*** SOURCE INFORMATION ***
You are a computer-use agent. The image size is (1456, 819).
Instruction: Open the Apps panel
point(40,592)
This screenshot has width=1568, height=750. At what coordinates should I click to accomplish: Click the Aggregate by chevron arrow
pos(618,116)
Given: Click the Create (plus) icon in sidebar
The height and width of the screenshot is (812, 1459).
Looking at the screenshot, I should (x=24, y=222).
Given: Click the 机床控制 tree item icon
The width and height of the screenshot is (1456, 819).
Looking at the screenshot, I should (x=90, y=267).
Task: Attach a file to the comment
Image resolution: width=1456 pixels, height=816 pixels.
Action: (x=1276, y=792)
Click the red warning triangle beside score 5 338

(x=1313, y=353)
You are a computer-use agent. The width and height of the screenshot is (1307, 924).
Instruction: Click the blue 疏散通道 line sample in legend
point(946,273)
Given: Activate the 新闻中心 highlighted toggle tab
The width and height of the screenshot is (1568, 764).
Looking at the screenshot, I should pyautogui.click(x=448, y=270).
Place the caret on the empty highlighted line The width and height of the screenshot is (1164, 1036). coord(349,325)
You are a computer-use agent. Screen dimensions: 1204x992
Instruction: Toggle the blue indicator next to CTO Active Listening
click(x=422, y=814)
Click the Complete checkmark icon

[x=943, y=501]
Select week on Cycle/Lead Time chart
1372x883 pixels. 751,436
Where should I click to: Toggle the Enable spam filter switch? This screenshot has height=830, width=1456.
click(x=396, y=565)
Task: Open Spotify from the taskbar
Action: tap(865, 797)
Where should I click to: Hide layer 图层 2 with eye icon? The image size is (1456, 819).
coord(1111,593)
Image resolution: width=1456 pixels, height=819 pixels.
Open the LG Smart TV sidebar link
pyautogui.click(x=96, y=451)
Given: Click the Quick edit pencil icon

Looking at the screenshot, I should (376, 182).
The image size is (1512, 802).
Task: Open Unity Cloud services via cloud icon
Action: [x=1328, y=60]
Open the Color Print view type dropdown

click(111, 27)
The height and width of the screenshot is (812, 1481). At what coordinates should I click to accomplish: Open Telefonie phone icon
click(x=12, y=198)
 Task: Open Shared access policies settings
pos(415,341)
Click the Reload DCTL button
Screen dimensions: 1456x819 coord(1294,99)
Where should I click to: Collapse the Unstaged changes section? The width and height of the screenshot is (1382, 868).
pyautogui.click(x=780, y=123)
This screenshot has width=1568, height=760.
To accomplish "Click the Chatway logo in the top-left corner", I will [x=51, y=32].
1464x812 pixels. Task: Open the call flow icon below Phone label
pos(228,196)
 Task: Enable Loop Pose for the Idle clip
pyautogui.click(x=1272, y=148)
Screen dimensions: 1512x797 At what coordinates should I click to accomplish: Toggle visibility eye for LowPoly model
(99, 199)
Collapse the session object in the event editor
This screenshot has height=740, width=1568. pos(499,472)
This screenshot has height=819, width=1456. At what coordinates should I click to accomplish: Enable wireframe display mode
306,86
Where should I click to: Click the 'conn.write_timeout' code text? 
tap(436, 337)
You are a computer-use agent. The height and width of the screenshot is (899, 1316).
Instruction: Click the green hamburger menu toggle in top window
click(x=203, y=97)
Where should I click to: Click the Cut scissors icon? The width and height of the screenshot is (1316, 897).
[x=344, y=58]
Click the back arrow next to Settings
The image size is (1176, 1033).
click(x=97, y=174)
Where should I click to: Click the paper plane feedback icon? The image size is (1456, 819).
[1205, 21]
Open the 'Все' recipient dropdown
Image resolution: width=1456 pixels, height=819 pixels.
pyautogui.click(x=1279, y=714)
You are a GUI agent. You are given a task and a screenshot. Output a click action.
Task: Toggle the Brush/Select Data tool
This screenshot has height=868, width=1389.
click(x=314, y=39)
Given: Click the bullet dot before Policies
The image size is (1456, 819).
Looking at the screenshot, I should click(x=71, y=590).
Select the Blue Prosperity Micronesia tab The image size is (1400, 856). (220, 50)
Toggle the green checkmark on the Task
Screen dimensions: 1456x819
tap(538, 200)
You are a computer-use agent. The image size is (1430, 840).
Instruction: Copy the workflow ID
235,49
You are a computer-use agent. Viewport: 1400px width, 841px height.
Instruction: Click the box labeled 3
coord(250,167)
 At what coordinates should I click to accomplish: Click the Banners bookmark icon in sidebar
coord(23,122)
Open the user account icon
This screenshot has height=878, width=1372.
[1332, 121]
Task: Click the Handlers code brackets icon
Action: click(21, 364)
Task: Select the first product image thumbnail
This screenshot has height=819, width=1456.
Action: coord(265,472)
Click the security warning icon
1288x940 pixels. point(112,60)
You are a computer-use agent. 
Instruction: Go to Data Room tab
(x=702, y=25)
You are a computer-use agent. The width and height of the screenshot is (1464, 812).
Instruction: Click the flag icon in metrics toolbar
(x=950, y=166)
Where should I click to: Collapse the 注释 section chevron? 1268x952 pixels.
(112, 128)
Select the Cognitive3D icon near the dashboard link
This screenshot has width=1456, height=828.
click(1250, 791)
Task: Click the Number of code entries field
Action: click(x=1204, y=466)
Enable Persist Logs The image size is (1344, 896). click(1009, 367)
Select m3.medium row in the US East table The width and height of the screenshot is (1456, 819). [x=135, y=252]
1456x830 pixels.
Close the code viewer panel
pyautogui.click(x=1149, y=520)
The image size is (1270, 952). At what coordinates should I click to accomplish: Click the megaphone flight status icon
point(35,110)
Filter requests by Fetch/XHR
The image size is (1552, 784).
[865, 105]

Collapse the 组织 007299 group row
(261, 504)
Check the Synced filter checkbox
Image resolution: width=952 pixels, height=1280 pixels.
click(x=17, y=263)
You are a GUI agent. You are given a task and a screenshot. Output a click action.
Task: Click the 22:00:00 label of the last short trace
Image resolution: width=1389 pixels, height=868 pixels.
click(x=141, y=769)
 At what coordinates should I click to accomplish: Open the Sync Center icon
*** End of SOURCE INFORMATION ***
### TASK REQUIREMENTS:
With the first line being the one containing "is (1307, 924)." and the last line the one containing "Place the caret", transcribe exactly the lines above that fall in that range.

### EXERCISE SOLUTION:
You are a computer-use agent. The width and height of the screenshot is (1307, 924).
Instruction: Click the blue 疏散通道 line sample in legend
point(946,273)
Given: Activate the 新闻中心 highlighted toggle tab
The width and height of the screenshot is (1568, 764).
Looking at the screenshot, I should pyautogui.click(x=448, y=270).
Place the caret on the empty highlighted line The width and height of the screenshot is (1164, 1036). coord(349,325)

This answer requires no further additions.